Сказать ей: мадемуазель Кора, я люблю вас как исчезающий вид, — вряд ли она это оценит. Если она почует, что тут пахнет чайками и морскими тюленями, — наверняка обидится. Лучшее, что я мог придумать, это взбодрить ее воспоминаниями. И я прорычал:

— Ну, что пристала-то!

Она мигом присмирела. Это она понимала: покорная дева — это укладывалось в поэтические рамки.

— Если ты мне иногда подкидываешь деньжат, так можно, по-твоему, мне мозги полоскать!

Она просветлела и накрыла мою руку своей:

— Прости меня, Жанно.

— Да ладно уж.

— Ты меня первый раз назвал на ты, — усмехнулась она.

Уф!..

Подошел хозяин угостить нас кальвадосом. Мадемуазель Кора все еще держала мою руку — скорее ради хозяина. А для пущего эффекта безмолвно и проникновенно смотрела мне в глаза, так что, несмотря ни на что, просвечивала двадцатилетняя Кора с лукавой улыбкой и челкой до половины лба. Она привыкла быть молодой, красивой, любимой и известной, такая оказалась стойкая привычка. Наконец, оторвавшись от меня, она заглянула в сумку, где у нее лежало зеркальце, достала помаду и подкрасила губы.

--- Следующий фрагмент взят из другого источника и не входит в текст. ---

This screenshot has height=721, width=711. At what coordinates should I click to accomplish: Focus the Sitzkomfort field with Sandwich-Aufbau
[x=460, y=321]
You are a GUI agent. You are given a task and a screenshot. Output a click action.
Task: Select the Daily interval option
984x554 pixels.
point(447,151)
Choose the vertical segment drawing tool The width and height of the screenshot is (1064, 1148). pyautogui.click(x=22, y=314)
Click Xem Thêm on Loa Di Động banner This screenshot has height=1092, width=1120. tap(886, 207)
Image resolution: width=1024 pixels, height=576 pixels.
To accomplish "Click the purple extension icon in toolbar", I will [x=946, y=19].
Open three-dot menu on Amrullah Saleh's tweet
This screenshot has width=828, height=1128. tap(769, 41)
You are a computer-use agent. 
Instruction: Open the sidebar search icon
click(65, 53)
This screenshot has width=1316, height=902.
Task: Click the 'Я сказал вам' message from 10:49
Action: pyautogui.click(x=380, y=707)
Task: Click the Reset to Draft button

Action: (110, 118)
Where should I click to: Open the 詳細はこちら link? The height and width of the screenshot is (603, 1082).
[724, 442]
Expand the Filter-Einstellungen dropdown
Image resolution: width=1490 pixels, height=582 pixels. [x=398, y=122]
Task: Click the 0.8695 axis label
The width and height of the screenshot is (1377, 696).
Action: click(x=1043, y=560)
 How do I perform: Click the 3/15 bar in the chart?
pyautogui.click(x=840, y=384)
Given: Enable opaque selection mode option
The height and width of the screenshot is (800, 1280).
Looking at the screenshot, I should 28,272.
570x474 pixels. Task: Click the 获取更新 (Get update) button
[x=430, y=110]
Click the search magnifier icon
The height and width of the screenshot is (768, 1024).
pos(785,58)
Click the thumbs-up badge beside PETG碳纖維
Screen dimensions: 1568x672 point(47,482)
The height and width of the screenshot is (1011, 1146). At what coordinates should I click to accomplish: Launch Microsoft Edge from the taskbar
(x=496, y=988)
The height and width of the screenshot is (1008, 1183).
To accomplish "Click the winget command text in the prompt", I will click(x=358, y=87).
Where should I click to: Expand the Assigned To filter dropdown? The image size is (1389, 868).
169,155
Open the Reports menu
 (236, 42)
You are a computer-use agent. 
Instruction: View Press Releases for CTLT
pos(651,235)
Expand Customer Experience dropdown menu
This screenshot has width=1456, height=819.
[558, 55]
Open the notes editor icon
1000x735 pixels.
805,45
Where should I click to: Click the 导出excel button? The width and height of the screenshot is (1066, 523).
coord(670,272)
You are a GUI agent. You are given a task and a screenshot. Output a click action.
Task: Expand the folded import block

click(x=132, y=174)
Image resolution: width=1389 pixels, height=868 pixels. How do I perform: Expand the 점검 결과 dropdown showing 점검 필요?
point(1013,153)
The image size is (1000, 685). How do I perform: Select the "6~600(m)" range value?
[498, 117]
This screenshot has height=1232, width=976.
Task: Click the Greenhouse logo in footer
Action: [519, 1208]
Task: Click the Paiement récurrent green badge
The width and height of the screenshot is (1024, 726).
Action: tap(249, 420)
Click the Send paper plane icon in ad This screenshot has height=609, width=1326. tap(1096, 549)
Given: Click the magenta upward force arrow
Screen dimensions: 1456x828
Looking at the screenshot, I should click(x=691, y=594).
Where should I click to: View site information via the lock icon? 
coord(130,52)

— Хотите, я поговорю с месье Соломоном?

— Нет-нет, не надо! Не хватало еще! Ему же хуже.

Все на ней было такое красивое: платье с длинными, до самых браслетов, рукавами, новая крокодиловая сумочка, оранжевый пояс в мелкий горошек.

— Позвольте, мадемуазель Кора, я все же с ним поговорю. Не надо на него сердиться за то, что он четыре года просидел в подвале и не навещал вас, — ведь это было опасно. Если хотите знать, он сам как-то со мной о вас говорил. — Правда?